Try it
State how many lines in these records contain the word "computer", and nothing else.

Collected data
┄┄┄┄┄┄┄┄┄┄┄┄┄┄┄┄┄┄┄┄

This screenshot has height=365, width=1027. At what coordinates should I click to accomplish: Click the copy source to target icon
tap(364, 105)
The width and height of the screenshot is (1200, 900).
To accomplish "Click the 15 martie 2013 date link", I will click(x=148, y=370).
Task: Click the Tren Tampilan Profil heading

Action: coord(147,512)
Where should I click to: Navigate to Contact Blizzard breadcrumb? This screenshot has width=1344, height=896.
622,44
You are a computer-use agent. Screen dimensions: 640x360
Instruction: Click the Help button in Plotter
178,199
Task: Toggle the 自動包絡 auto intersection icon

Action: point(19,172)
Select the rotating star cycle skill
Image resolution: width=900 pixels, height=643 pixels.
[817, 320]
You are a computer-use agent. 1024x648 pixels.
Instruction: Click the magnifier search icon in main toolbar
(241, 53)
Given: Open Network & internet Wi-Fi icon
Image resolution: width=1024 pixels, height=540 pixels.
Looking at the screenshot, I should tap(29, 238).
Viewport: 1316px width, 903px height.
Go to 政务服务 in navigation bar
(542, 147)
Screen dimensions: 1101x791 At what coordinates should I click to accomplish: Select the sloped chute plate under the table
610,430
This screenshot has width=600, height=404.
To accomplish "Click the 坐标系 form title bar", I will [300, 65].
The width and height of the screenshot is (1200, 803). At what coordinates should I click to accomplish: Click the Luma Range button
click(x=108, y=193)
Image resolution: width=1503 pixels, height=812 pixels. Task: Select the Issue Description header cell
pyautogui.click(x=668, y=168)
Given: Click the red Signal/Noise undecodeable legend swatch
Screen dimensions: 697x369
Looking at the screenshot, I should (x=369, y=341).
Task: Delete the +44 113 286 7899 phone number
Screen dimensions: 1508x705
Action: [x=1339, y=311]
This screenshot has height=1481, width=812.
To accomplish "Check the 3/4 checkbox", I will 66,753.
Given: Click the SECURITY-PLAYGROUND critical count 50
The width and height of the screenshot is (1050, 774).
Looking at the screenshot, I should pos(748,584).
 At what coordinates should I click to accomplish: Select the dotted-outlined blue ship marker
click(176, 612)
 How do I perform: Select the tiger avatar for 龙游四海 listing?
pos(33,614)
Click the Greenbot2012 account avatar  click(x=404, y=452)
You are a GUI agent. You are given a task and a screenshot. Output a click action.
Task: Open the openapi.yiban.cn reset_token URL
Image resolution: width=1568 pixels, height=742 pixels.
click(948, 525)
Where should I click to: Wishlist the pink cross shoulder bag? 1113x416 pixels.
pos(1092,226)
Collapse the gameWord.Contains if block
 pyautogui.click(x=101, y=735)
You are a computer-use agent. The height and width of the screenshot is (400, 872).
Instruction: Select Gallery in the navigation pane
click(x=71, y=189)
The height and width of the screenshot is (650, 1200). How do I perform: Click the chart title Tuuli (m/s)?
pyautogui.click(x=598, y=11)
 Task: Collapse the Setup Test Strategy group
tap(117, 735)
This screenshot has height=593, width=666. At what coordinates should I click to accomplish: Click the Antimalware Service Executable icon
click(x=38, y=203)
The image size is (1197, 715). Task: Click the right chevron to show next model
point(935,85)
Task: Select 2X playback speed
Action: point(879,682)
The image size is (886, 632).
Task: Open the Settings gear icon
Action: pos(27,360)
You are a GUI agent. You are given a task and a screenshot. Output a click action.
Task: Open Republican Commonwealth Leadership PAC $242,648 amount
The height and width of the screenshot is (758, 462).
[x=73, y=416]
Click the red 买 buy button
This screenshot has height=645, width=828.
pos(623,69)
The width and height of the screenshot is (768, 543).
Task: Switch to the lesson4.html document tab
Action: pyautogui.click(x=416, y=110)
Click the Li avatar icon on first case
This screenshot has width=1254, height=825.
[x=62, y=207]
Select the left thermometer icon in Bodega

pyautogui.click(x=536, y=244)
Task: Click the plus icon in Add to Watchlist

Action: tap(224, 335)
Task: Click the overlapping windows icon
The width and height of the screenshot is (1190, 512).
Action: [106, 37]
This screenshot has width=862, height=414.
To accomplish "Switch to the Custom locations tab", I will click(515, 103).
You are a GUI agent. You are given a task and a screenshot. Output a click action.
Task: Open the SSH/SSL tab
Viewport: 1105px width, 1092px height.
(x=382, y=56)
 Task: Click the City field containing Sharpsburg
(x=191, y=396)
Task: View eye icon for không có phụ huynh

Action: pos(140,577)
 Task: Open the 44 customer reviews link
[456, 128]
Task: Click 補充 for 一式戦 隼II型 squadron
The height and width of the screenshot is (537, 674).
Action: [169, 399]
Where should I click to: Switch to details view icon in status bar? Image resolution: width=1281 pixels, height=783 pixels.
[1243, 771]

┄┄┄┄┄┄┄┄┄┄┄┄┄┄┄┄┄┄┄┄

Response box
3